(EXTRACTED RECORDS):
*** Block opens ***

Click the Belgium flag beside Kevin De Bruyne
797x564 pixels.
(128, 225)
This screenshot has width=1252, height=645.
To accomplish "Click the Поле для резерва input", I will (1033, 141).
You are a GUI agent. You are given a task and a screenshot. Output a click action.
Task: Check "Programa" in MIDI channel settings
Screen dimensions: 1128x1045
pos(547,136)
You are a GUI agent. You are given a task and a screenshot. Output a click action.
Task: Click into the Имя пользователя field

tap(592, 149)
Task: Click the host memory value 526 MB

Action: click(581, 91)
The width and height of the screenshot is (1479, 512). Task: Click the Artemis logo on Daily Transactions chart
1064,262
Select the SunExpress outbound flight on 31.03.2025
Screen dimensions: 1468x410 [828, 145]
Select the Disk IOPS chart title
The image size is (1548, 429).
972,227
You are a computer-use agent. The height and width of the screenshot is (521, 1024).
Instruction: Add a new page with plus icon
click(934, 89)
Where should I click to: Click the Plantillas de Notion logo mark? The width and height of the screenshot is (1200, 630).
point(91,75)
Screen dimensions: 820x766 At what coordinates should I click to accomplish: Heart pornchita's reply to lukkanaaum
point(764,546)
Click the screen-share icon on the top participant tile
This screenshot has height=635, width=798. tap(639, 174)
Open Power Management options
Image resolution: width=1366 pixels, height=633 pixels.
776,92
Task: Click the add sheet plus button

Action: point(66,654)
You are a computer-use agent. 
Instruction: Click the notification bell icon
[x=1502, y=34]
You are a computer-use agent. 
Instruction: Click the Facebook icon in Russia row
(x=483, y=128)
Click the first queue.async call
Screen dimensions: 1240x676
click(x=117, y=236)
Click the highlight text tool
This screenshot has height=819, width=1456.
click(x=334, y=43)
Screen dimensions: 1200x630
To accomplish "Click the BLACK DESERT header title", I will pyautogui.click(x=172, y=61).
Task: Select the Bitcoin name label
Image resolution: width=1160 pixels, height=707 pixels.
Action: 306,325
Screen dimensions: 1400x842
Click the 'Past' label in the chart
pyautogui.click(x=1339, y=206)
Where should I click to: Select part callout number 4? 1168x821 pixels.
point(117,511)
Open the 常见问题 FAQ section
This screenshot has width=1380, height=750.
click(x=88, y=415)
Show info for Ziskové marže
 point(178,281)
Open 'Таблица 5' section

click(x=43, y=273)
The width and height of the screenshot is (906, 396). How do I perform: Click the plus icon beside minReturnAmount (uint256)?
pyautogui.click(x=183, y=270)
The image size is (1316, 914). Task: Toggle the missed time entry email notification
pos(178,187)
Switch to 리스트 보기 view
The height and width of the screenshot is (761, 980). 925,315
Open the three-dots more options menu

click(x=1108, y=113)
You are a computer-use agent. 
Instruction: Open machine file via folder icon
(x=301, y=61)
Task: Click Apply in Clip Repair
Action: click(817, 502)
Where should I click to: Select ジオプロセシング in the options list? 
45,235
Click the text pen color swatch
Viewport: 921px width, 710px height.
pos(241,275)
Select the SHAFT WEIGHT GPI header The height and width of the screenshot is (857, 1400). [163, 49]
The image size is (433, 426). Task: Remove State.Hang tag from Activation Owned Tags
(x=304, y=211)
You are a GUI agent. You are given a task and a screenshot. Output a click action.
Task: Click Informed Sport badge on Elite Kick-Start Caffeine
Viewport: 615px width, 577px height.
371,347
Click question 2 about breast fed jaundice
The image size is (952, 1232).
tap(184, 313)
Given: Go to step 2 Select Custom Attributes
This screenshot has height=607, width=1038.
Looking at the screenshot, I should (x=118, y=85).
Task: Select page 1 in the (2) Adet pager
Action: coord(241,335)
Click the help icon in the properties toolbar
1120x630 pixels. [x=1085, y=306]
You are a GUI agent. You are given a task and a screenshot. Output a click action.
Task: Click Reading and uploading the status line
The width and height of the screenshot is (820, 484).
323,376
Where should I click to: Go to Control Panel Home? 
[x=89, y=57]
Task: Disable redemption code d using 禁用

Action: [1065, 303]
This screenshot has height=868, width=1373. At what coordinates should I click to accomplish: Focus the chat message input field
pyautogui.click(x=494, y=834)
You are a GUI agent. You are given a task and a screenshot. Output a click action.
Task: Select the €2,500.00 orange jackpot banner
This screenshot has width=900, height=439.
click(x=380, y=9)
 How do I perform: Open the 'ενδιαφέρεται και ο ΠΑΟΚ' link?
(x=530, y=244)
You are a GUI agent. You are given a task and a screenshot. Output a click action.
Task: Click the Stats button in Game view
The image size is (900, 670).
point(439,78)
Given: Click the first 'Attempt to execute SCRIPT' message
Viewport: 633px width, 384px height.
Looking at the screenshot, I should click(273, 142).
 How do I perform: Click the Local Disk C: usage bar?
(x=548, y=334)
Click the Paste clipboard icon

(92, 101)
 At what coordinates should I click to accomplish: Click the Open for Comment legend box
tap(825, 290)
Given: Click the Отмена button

*** Block closes ***

(WHAT NEEDS TO BE DONE): No line may be altered or left out when the data is written out.

(OUTPUT BELOW):
Click the Belgium flag beside Kevin De Bruyne
797x564 pixels.
(128, 225)
This screenshot has width=1252, height=645.
To accomplish "Click the Поле для резерва input", I will (1033, 141).
You are a GUI agent. You are given a task and a screenshot. Output a click action.
Task: Check "Programa" in MIDI channel settings
Screen dimensions: 1128x1045
pos(547,136)
You are a GUI agent. You are given a task and a screenshot. Output a click action.
Task: Click into the Имя пользователя field

tap(592, 149)
Task: Click the host memory value 526 MB

Action: click(581, 91)
The width and height of the screenshot is (1479, 512). Task: Click the Artemis logo on Daily Transactions chart
1064,262
Select the SunExpress outbound flight on 31.03.2025
Screen dimensions: 1468x410 [828, 145]
Select the Disk IOPS chart title
The image size is (1548, 429).
972,227
You are a computer-use agent. The height and width of the screenshot is (521, 1024).
Instruction: Add a new page with plus icon
click(934, 89)
Where should I click to: Click the Plantillas de Notion logo mark? The width and height of the screenshot is (1200, 630).
point(91,75)
Screen dimensions: 820x766 At what coordinates should I click to accomplish: Heart pornchita's reply to lukkanaaum
point(764,546)
Click the screen-share icon on the top participant tile
This screenshot has height=635, width=798. tap(639, 174)
Open Power Management options
Image resolution: width=1366 pixels, height=633 pixels.
776,92
Task: Click the add sheet plus button

Action: point(66,654)
You are a computer-use agent. 
Instruction: Click the notification bell icon
[x=1502, y=34]
You are a computer-use agent. 
Instruction: Click the Facebook icon in Russia row
(x=483, y=128)
Click the first queue.async call
Screen dimensions: 1240x676
click(x=117, y=236)
Click the highlight text tool
This screenshot has height=819, width=1456.
click(x=334, y=43)
Screen dimensions: 1200x630
To accomplish "Click the BLACK DESERT header title", I will pyautogui.click(x=172, y=61).
Task: Select the Bitcoin name label
Image resolution: width=1160 pixels, height=707 pixels.
Action: 306,325
Screen dimensions: 1400x842
Click the 'Past' label in the chart
pyautogui.click(x=1339, y=206)
Where should I click to: Select part callout number 4? 1168x821 pixels.
point(117,511)
Open the 常见问题 FAQ section
This screenshot has width=1380, height=750.
click(x=88, y=415)
Show info for Ziskové marže
 point(178,281)
Open 'Таблица 5' section

click(x=43, y=273)
The width and height of the screenshot is (906, 396). How do I perform: Click the plus icon beside minReturnAmount (uint256)?
pyautogui.click(x=183, y=270)
The image size is (1316, 914). Task: Toggle the missed time entry email notification
pos(178,187)
Switch to 리스트 보기 view
The height and width of the screenshot is (761, 980). 925,315
Open the three-dots more options menu

click(x=1108, y=113)
You are a computer-use agent. 
Instruction: Open machine file via folder icon
(x=301, y=61)
Task: Click Apply in Clip Repair
Action: click(817, 502)
Where should I click to: Select ジオプロセシング in the options list? 
45,235
Click the text pen color swatch
Viewport: 921px width, 710px height.
pos(241,275)
Select the SHAFT WEIGHT GPI header The height and width of the screenshot is (857, 1400). [163, 49]
The image size is (433, 426). Task: Remove State.Hang tag from Activation Owned Tags
(x=304, y=211)
You are a GUI agent. You are given a task and a screenshot. Output a click action.
Task: Click Informed Sport badge on Elite Kick-Start Caffeine
Viewport: 615px width, 577px height.
371,347
Click question 2 about breast fed jaundice
The image size is (952, 1232).
tap(184, 313)
Given: Go to step 2 Select Custom Attributes
This screenshot has height=607, width=1038.
Looking at the screenshot, I should (x=118, y=85).
Task: Select page 1 in the (2) Adet pager
Action: coord(241,335)
Click the help icon in the properties toolbar
1120x630 pixels. [x=1085, y=306]
You are a GUI agent. You are given a task and a screenshot. Output a click action.
Task: Click Reading and uploading the status line
The width and height of the screenshot is (820, 484).
323,376
Where should I click to: Go to Control Panel Home? 
[x=89, y=57]
Task: Disable redemption code d using 禁用

Action: [1065, 303]
This screenshot has height=868, width=1373. At what coordinates should I click to accomplish: Focus the chat message input field
pyautogui.click(x=494, y=834)
You are a GUI agent. You are given a task and a screenshot. Output a click action.
Task: Select the €2,500.00 orange jackpot banner
This screenshot has width=900, height=439.
click(x=380, y=9)
 How do I perform: Open the 'ενδιαφέρεται και ο ΠΑΟΚ' link?
(x=530, y=244)
You are a GUI agent. You are given a task and a screenshot. Output a click action.
Task: Click the Stats button in Game view
The image size is (900, 670).
point(439,78)
Given: Click the first 'Attempt to execute SCRIPT' message
Viewport: 633px width, 384px height.
Looking at the screenshot, I should click(273, 142).
 How do I perform: Click the Local Disk C: usage bar?
(x=548, y=334)
Click the Paste clipboard icon

(92, 101)
 At what coordinates should I click to accomplish: Click the Open for Comment legend box
tap(825, 290)
Given: Click the Отмена button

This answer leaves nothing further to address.